Selected text:
▽

Cyber Posture & Vulnerability Mgmt Analyst I

About The Position

Requirements

• Working knowledge of vulnerability assessment methodologies, penetration testing techniques, and security audit practices.
• Experience performing network‑ and asset‑based vulnerability scanning and assessment activities.
• Familiarity with one or more cloud platforms, such as AWS, Microsoft Azure, or Google Cloud Platform (GCP).
• Proficiency with common vulnerability management tools and frameworks, including Tenable, Qualys, and Tanium.
• Understanding of the Confidentiality, Integrity, and Availability (CIA) triad and its application to data and systems.
• Strong analytical, critical‑thinking, and troubleshooting skills, with the ability to assess technical issues and risk implications.
• Effective written and verbal communication skills, with the ability to convey complex technical concepts clearly to diverse audiences.
• Demonstrated interpersonal and collaboration skills, including the ability to work independently and as part of cross‑functional teams.
• Experience contributing to or leading projects and coordinated team activities.
• Proven ability to handle sensitive information and maintain strict confidentiality related to security matters.
• Bachelor's Degree or equivalent work experience required.
• 1+ years increasing responsibility in Information Technology or Information Security required.

Responsibilities

• Perform targeted vulnerability assessments across internal and external environments, including applications, systems, and network platforms.
• Analyze and document vulnerability findings, clearly articulating severity, exploitability, potential business impact, and recommended remediation or mitigation strategies.
• Produce timely, accurate reporting to support risk management decisions and remediation prioritization.
• Monitor emerging vulnerabilities, attacker techniques, and threat trends, and evaluate potential impact to Security Operations, Incident Response, and related security functions.

△

Supplied information:
▽

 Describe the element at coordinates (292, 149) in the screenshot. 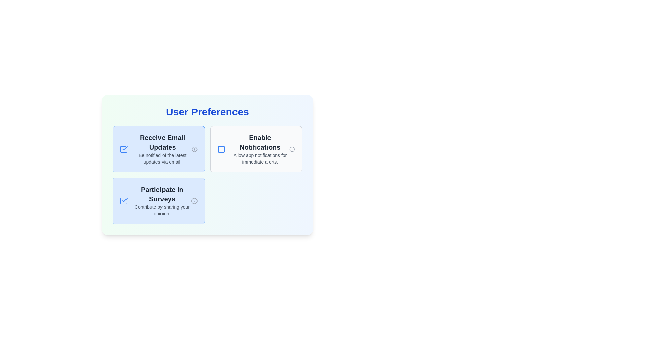

I see `the icon shaped like a circle with an 'i' symbol located in the 'Enable Notifications' section, positioned at the top-right corner near the text 'Allow app notifications for immediate alerts.'` at that location.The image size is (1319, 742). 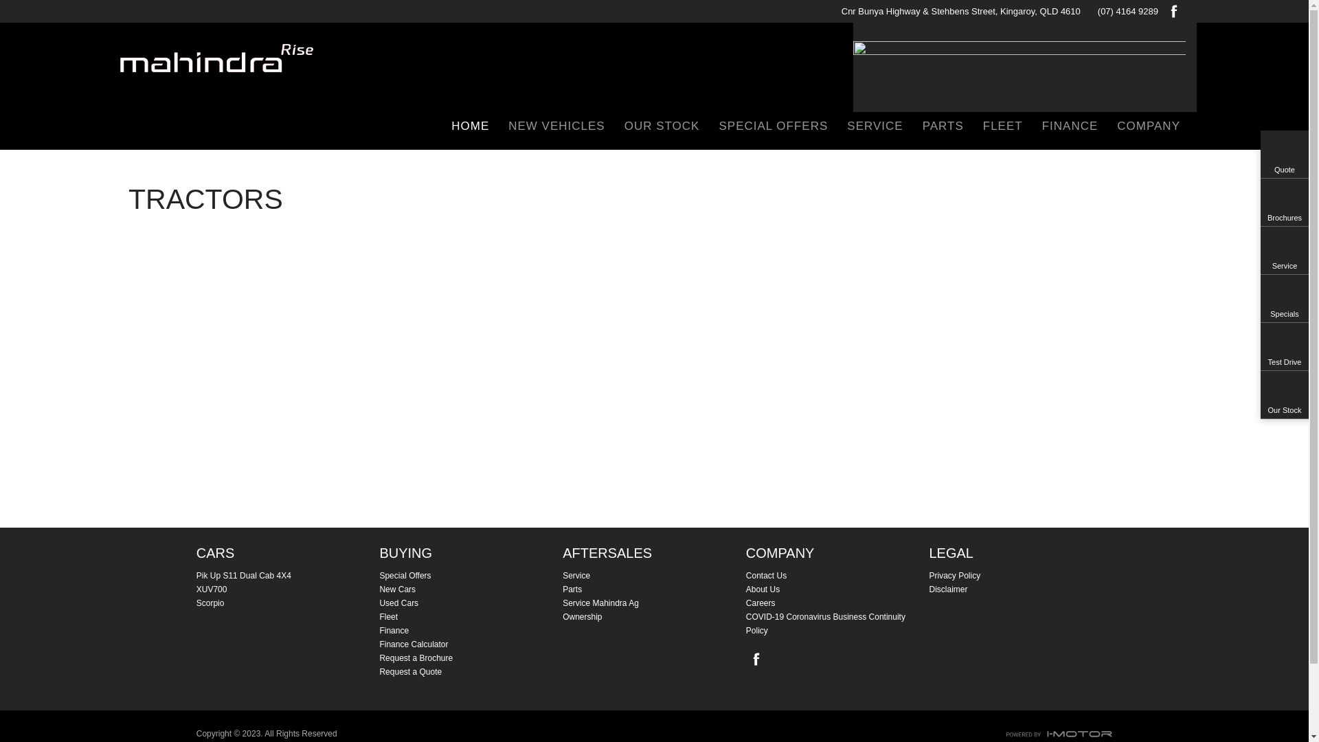 I want to click on 'COVID-19 Coronavirus Business Continuity Policy', so click(x=837, y=623). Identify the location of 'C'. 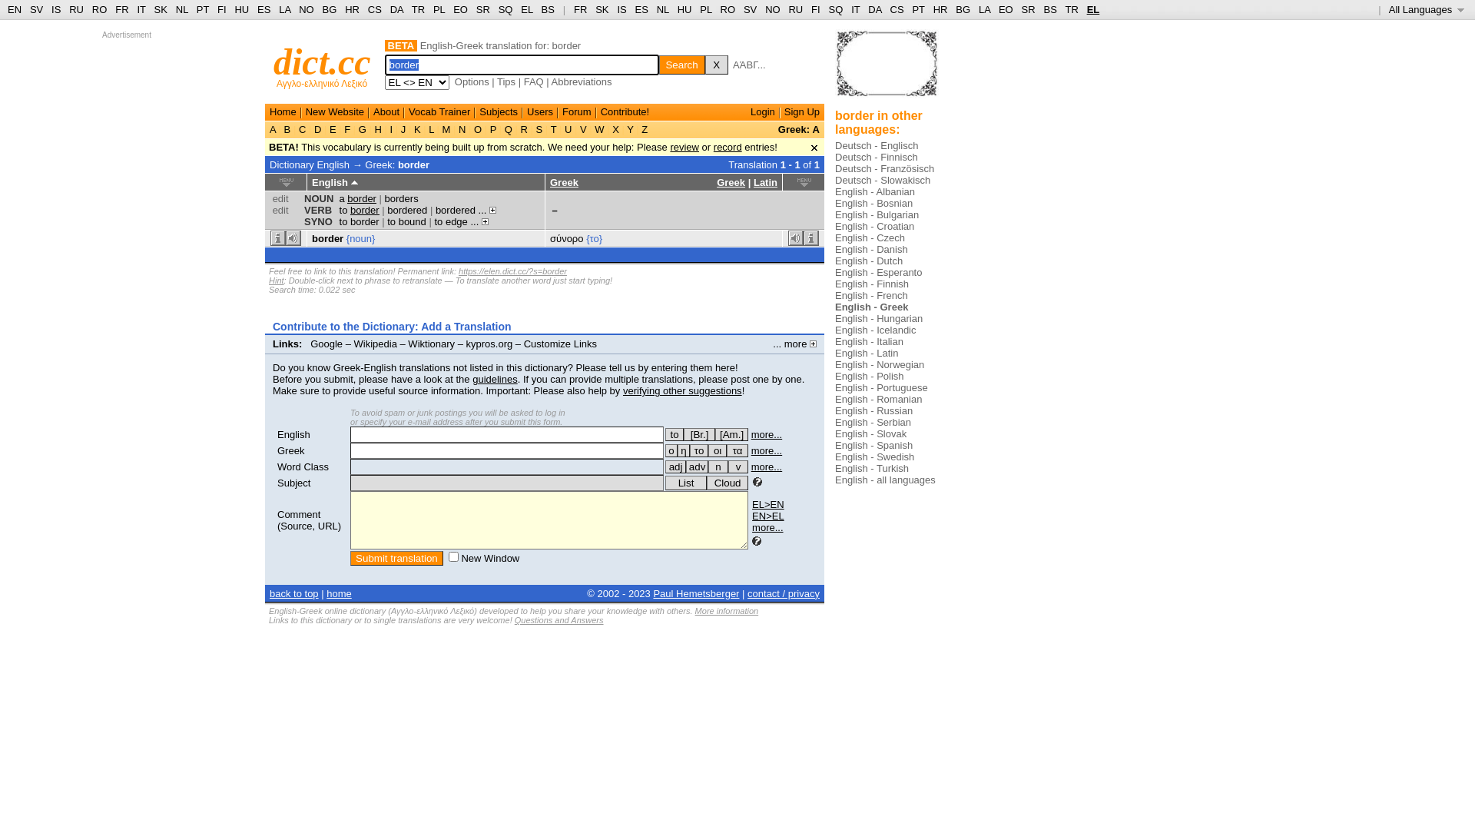
(302, 128).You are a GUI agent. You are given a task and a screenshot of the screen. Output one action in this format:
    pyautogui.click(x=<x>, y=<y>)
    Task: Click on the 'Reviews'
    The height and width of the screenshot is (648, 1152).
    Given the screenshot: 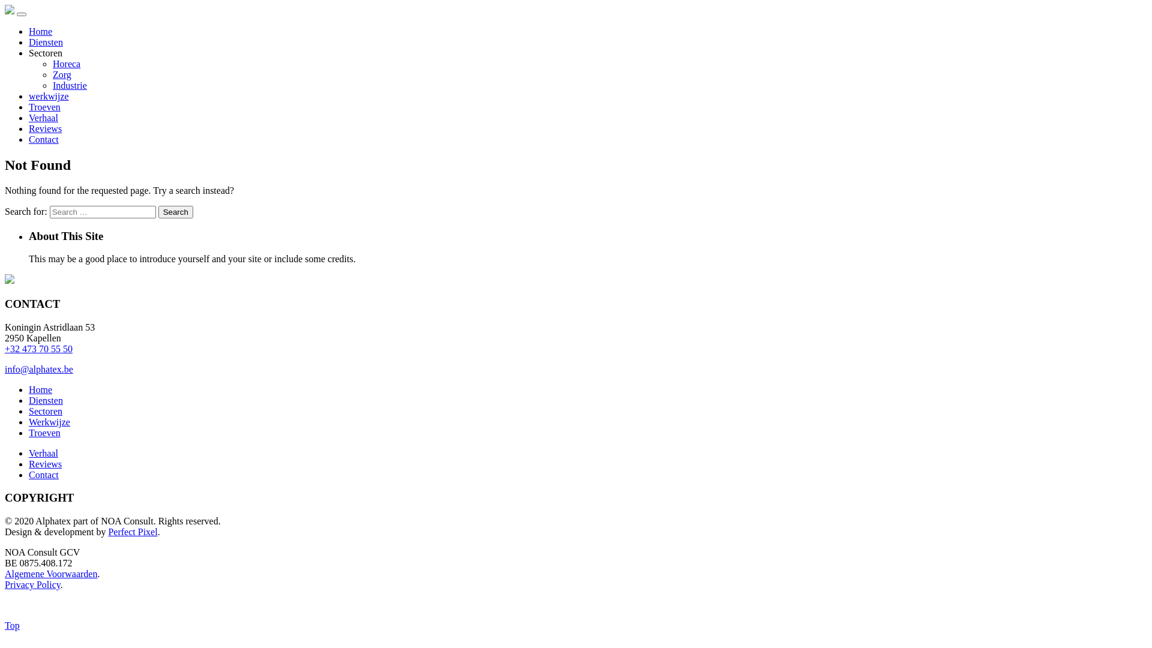 What is the action you would take?
    pyautogui.click(x=45, y=463)
    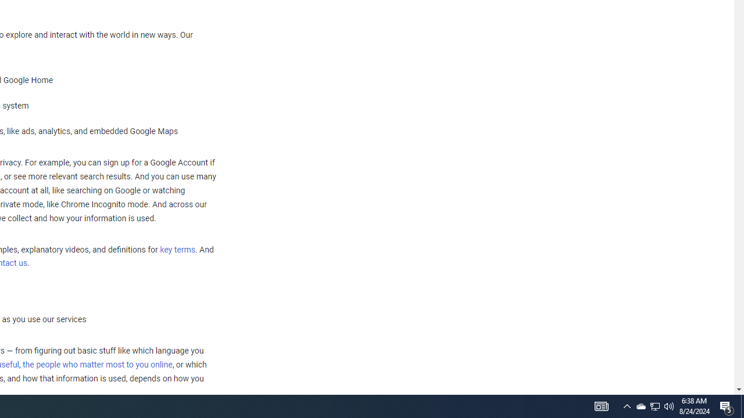  What do you see at coordinates (97, 364) in the screenshot?
I see `'the people who matter most to you online'` at bounding box center [97, 364].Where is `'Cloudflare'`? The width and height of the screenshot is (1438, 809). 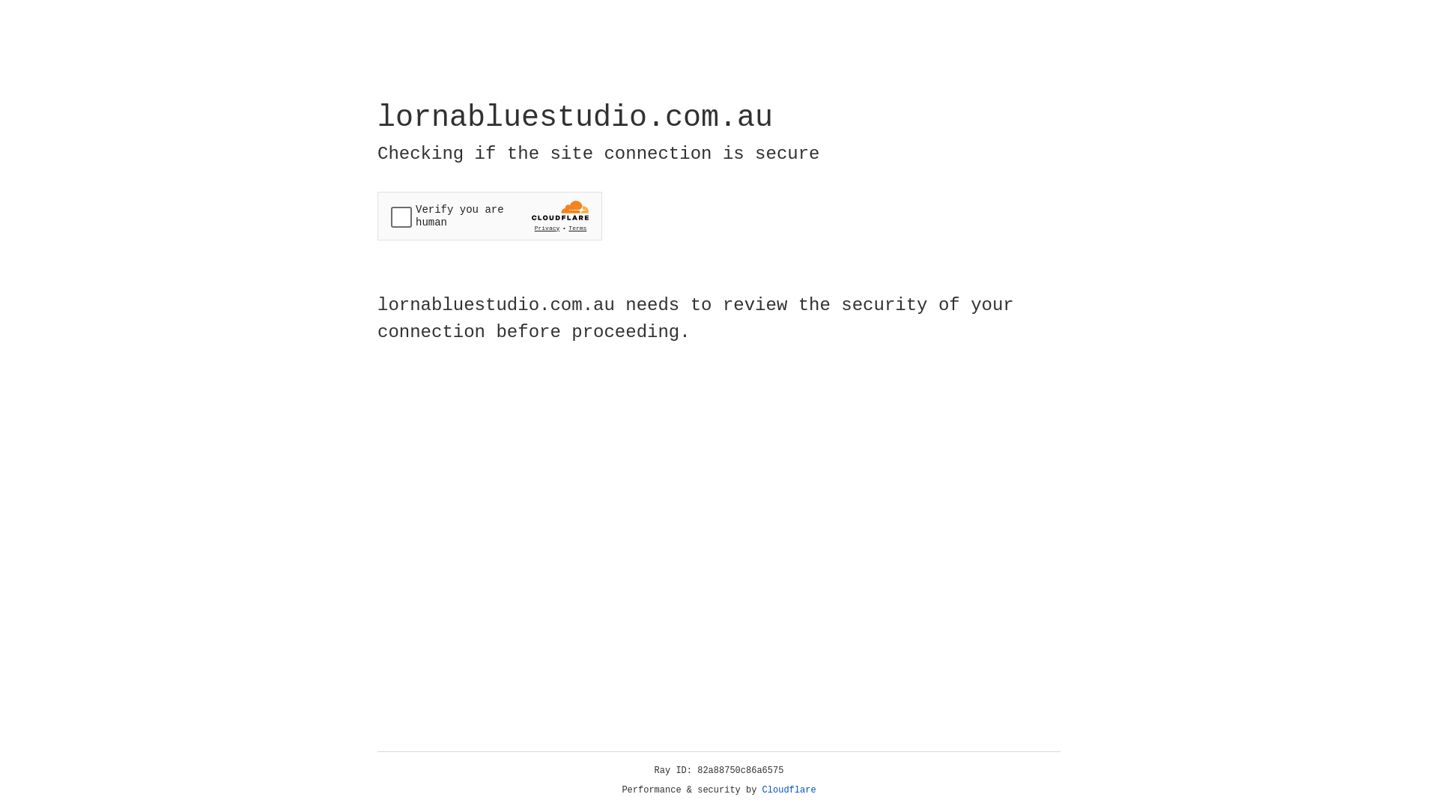
'Cloudflare' is located at coordinates (788, 789).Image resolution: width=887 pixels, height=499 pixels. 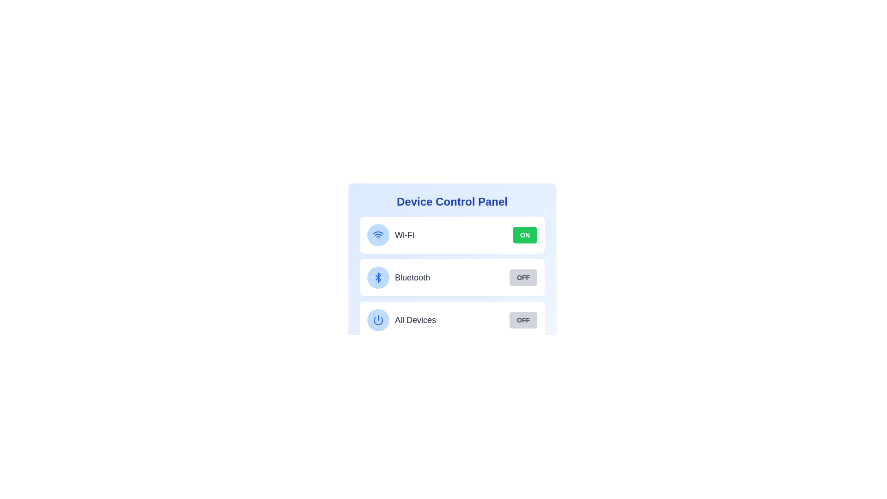 I want to click on the static text label displaying 'Wi-Fi' which is part of the configuration interface, located at the top entry of a list of control options in a card layout, so click(x=404, y=235).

△

Apply what you read:
#1 How many years of experience in Information Technology or Information Security does the vulnerability analyst job posting require?
#2 Carry on the vulnerability analyst job posting from its last responsibility, adding what would come next.
The listing is separate material from the vulnerability analyst job posting.

Answers for each item:
#1 It requires 1+ years of increasing responsibility in Information Technology or Information Security.

#2
• Collaborate with Information Security, Risk Management, Security Architecture, and Information Technology teams to support coordinated vulnerability management and remediation efforts.
• Support Cyber Threat Intelligence (CTI) activities by incorporating threat intelligence into vulnerability analysis and reporting.
• Participate in vulnerability remediation activities, including validation and assurance testing to confirm effective risk reduction.
• Assist with penetration testing, red team, purple team, and other security assessment activities as required.
• Operate, maintain, and support vulnerability assessment tools in accordance with established standards, procedures, and best practices.
• Contribute to security initiatives and projects aimed at enhancing the organization’s overall cyber posture.
• Research emerging technologies, architectures, and frameworks to ensure effective security assessment of newly adopted platforms and services.
• Collect, maintain, and report vulnerability and security metrics as assigned.
• Adhere to Information Security policies, standards, and procedures.
• Participate in a rotating on‑call schedule to support operational requirements.
• Extended hours, including on-call may be required.
• Performs other duties and/or projects as assigned.